According to multiple confirmed details, the confrontation between McCann and Ashlee Jenae escalated inside their Zanzibar resort to the point where hotel staff were forced to intervene. The argument, described by witnesses as intense and disruptive, resulted in a decisive step: the couple was separated and placed into two different rooms.

It is this second room — the one assigned to keep them apart — that has become a focal point in the case. Referred to by staff simply as a precautionary measure, THAT ROOM may now represent one of the last controlled environments in which Ashlee was known to be alone.

Critically, this separation was not informal. Resort protocol in such situations typically involves documentation and, more importantly, surveillance. Hallways, elevators, and access points in international resorts are almost always monitored. While authorities have not publicly released any footage, it is widely understood that security cameras would have captured movements between rooms during this period.

Investigators are believed to have reviewed this footage closely.

What they may have seen is not yet public. But the likely sequence is increasingly clear: after the argument, McCann was seen leaving one area and heading toward THAT ROOM — the very room assigned to create distance between him and his fiancée. Whether this was an attempt to reconcile, continue the argument, or something else entirely remains unanswered.

Equally important is what may have followed.

At some point later that night — described only as “late evening” — McCann claims he returned again, this time to check on Ashlee. According to his account, it was then that he made a devastating discovery: she was unresponsive, reportedly found hanging from a door inside the room.

Authorities have confirmed that the cause of death involved asphyxiation, but have stopped short of declaring the manner of death. No official ruling of suicide has been finalized, and no criminal charges have been announced.

What complicates the timeline further is a significant gap — not in surveillance, but in reporting.

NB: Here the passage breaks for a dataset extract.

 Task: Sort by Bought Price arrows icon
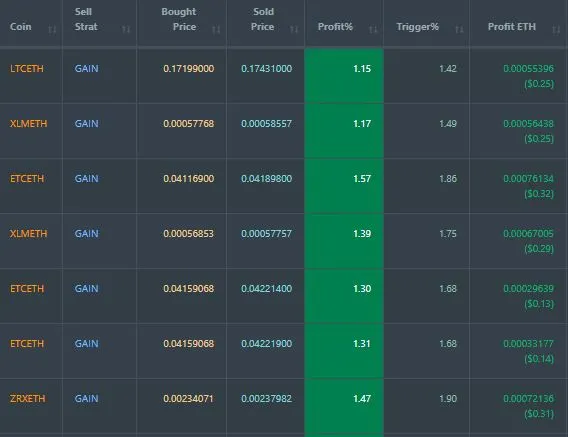[216, 29]
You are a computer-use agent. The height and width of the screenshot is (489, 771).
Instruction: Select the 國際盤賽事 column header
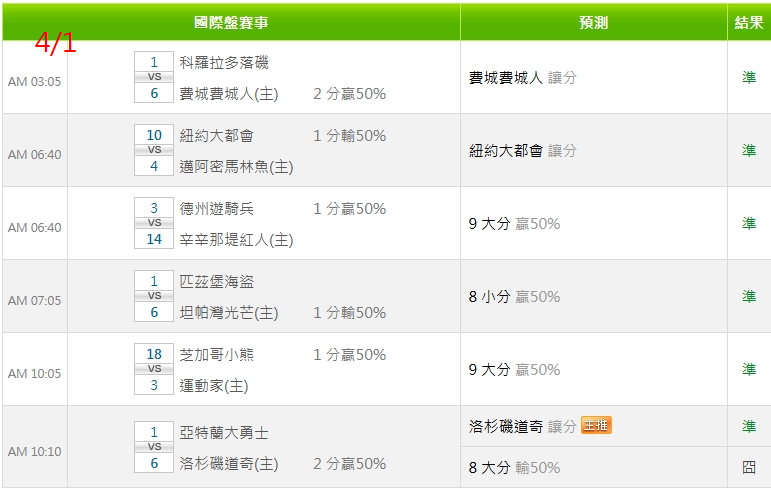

Family members state that they were not informed immediately. Instead, there was a delay of approximately 10 to 11 hours before they were notified of Ashlee’s death. This delay has become one of the most troubling aspects of the case.

From an investigative standpoint, such a gap raises critical questions.

If the discovery occurred late at night, why was there not an immediate report? What actions took place during those intervening hours? And perhaps most importantly, how does that delay align with what may have been captured on camera?

This is where the surveillance footage becomes potentially decisive.

Even without public release, investigators would be able to establish a precise timeline: when McCann approached THAT ROOM, how long he remained there, whether he left and returned, and at what point the final discovery was made. In cases where testimony and timeline diverge, video evidence often becomes the anchor point of truth.

At present, however, that truth remains out of public view.

What is known is this: there was a violent argument, a forced separation, a monitored environment, and a sequence of movements that likely did not go unseen. There was also a delayed report — a silence that now carries as much weight as any statement.

For Ashlee Jenae’s family, that silence is not just procedural. It is personal.

They have publicly questioned the timeline, the lack of immediate notification, and the circumstances under which their daughter’s final hours unfolded. To them, the idea that everything that happened could be explained by a simple narrative no longer holds.

Instead, the case now exists in a space between possibilities — where confirmed facts intersect with unanswered questions. A room whose final moments may already be recorded — frame by frame — in footage the public has yet to see.